### [Given problem A]
Which architectural decisions does the DuckDB text name as the source of its performance?
### [Given problem B]
Could you return the DuckDB text word for word, everything from "The most striking" down to "different operational model."?
======== Given text
Let's start with what DuckDB actually is. Think of it as SQLite's analytical counterpart. SQLite is built for the kind of database work where you're reading and writing individual records — your typical app database. DuckDB flips that entirely. It's built for analytical queries: aggregations, scans across millions or billions of rows, the kind of work data scientists do. And like SQLite, it's embedded — it runs inside your program, no separate server to spin up, no network to traverse, no connection pool to manage. You just import it and start querying.

For data scientists, this matters a lot. The old local workflow was either pandas — which runs fine until your dataset gets big enough to crash your session — or spinning up a local PostgreSQL instance, which is an OLTP database and not really designed for analytical workloads. DuckDB fills that gap: data too large for pandas, not worth launching a Spark cluster. And it reads Parquet, CSV, and JSON directly, no ETL required.

Now, how does it actually get the performance it does? Three architectural decisions stand out. First, vectorized execution — instead of processing one row at a time, it processes thousands of values together in a batch. This lets modern CPUs use their SIMD instructions, the kind of parallel math operations that modern chips are extremely good at. Second, columnar storage — when you run a query that only touches three columns out of fifty, DuckDB only reads those three columns. That alone can cut I/O by an order of magnitude. Third, adaptive query execution — rather than committing to a static plan before the query runs, DuckDB adjusts its strategy based on what it actually sees in the data. And since version 0.10.0, it can also spill data to disk when queries exceed available RAM, which was a significant unlock.

Now for the numbers. DuckDB tracks its own performance over time, and the trajectory is striking. Group-by and aggregation operations — the most critical workload for OLAP — improved by more than twelve times over three years. Join performance improved by four times. And this wasn't a straight-line improvement that plateaued; even in a zoomed-in view of 2023 to 2024, there's still roughly twenty percent continued improvement after what looked like a ceiling.

The most striking demonstration: running TPC-H at SF3000 — that's roughly three terabytes of data — on a twelve-core laptop takes about thirty-one minutes. Push it to SF10000, which is ten terabytes, and you're looking at about four hours. On a laptop. Not a server cluster. A laptop.

How does it compare to alternatives? Polars is close in speed for single-machine workloads, also embedded, no distributed support. pandas is the baseline everyone's replacing — it's RAM-limited and significantly slower. ClickHouse is genuinely faster for distributed, high-concurrency scenarios at terabyte-to-petabyte scale, but it's a server you deploy and operate, not an in-process library. Exasol ran a benchmark in 2025 that showed it running more than four times faster than DuckDB on a high-spec machine — but again, that's a dedicated server deployment, a completely different operational model.
================
======== Data block
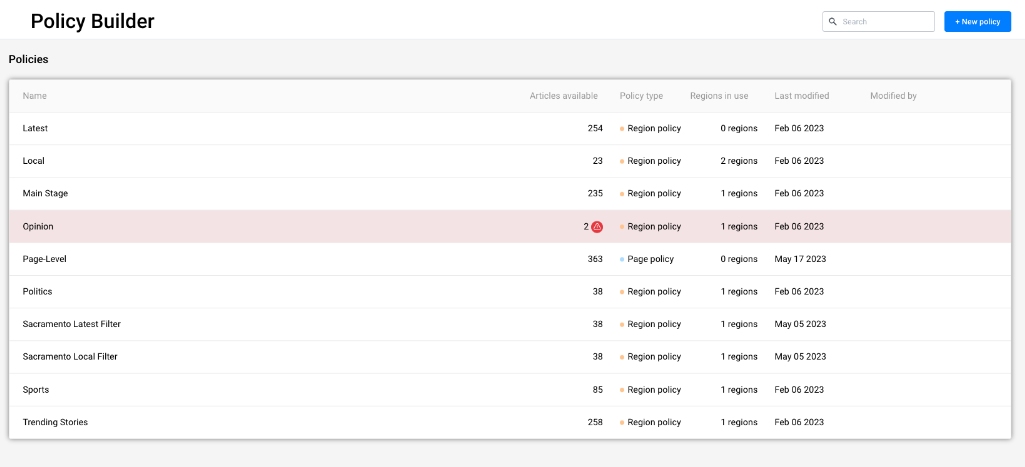Open Sacramento Local Filter policy

pos(510,357)
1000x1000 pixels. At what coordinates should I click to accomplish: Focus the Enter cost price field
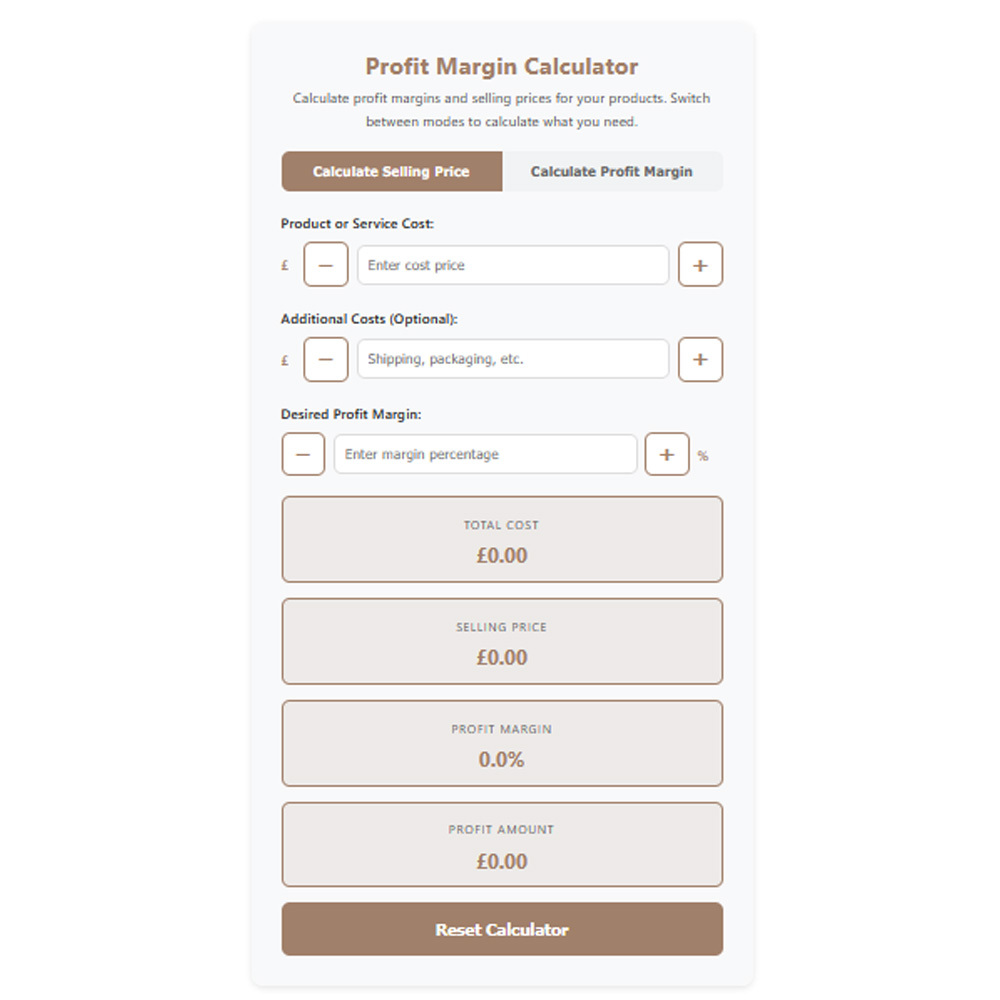click(512, 265)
================
### [Exercise answer A]
Vectorized execution, columnar storage, adaptive query execution

### [Exercise answer B]
The most striking demonstration: running TPC-H at SF3000 — that's roughly three terabytes of data — on a twelve-core laptop takes about thirty-one minutes. Push it to SF10000, which is ten terabytes, and you're looking at about four hours. On a laptop. Not a server cluster. A laptop.

How does it compare to alternatives? Polars is close in speed for single-machine workloads, also embedded, no distributed support. pandas is the baseline everyone's replacing — it's RAM-limited and significantly slower. ClickHouse is genuinely faster for distributed, high-concurrency scenarios at terabyte-to-petabyte scale, but it's a server you deploy and operate, not an in-process library. Exasol ran a benchmark in 2025 that showed it running more than four times faster than DuckDB on a high-spec machine — but again, that's a dedicated server deployment, a completely different operational model.